A green plate with pasta on it

Pasta with harissa, beans, and feta

A storecupboard stunner, using preserved and long-lasting pantry ingredients to create a punchy, practical, yet plush pasta repast. Recipe by myself.

  • 75g long pasta of your choice
  • Plenty of salt, for the pasta water
  • 1 x 400g tin of cannellini, navy, borlotti, or butter beans
  • 2-3 tablespoons harissa, or to your taste
  • 2 tablespoons butter
  • 50g feta
  • 2 tablespoons capers, drained

1: Bring a large pan of water to the boil — I always boil the jug first, then pour that into the pan, which probably only shaves off a few minutes but feels like I’m doing something efficient — and once it starts to bubble properly, add a good amount of salt. I just use my hands and don’t measure, but a couple teaspoons should be sufficient.

2: Cook the 75g pasta in the boiling water until tender. Meanwhile, drain the can of beans in a sieve over the sink. Once the pasta is cooked, turn off the heat, drain the pasta into the same, bean-filled sieve — thus helping to warm through the beans — and return the contents of the sieve to the pan.

3: Stir in the two or three tablespoons of harissa, depending on how punchy you want it to be, along with the two tablespoons of butter. Continue stirring in the still-hot pan until the beans are well-warmed.

4: Crumble in the 50g feta and add the two tablespoons of capers, stir briefly then upend the pasta onto a plate. Perhaps crumble over more feta, if you have it, and if you have rosemary, the needly leaves of a sprig or two are welcome here.

Serves 1 — the beans are so fulsome that for once I don’t need the usual 100g pasta I’d allow for a single serving. However, for two people, I’d keep the beans the same, up the pasta to 200g, and increase the feta, harissa, and butter generously — if increasing the pasta to feed any more people than this, then add another tin of beans. This reheats ok, but not spectacularly — I’d recommend adding a little more butter while doing so.

A pan of pasta with a serving spoon
music lately:

Strange and Unproductive Thinking by David Lynch. If you haven’t listened to his music, it’s somehow exactly what you’d expect and entirely unpredictable; the section of this musical monologue where he addressed access to dental services made me oddly emotional.

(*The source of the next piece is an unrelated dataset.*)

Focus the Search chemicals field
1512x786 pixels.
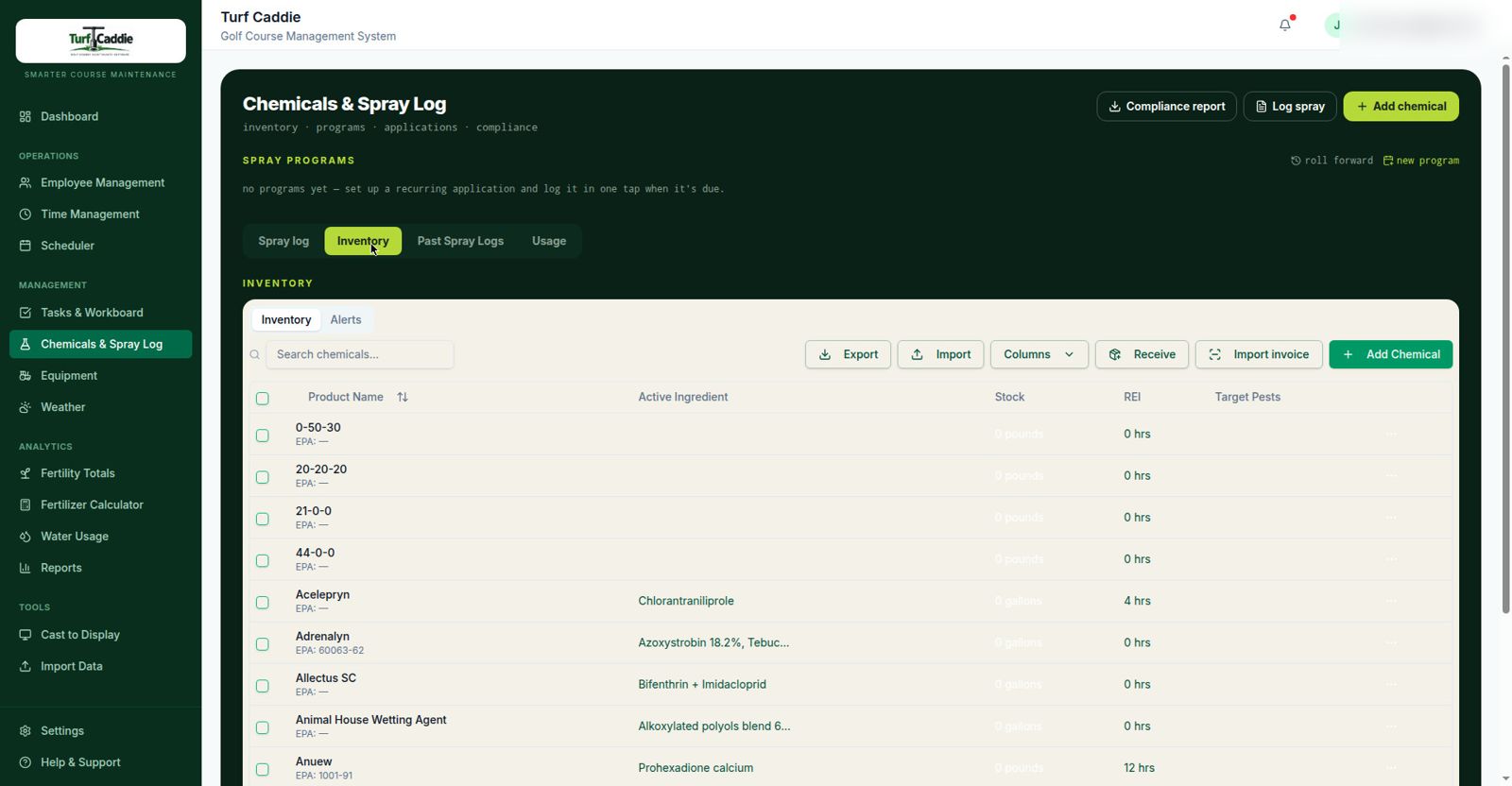(359, 354)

Don’t Delete the Kisses by Wolf Alice. Is she in my brain? There’s simply no other explanation!

I Cried for You (Now it’s Your Turn to Cry Over Me) by Carmen McRae, the song may be jaunty but the lyrics are metal.

Headache by Frank Black, his voice is like a machete that is blunt on one side and jagged on the other and it sounds so beautiful here.

PS: ReliefAid’s Gaza Appeal continues to work to deliver water to people in Gaza who desperately need aid and is worth donating to if you’re looking for somewhere to put your spare money.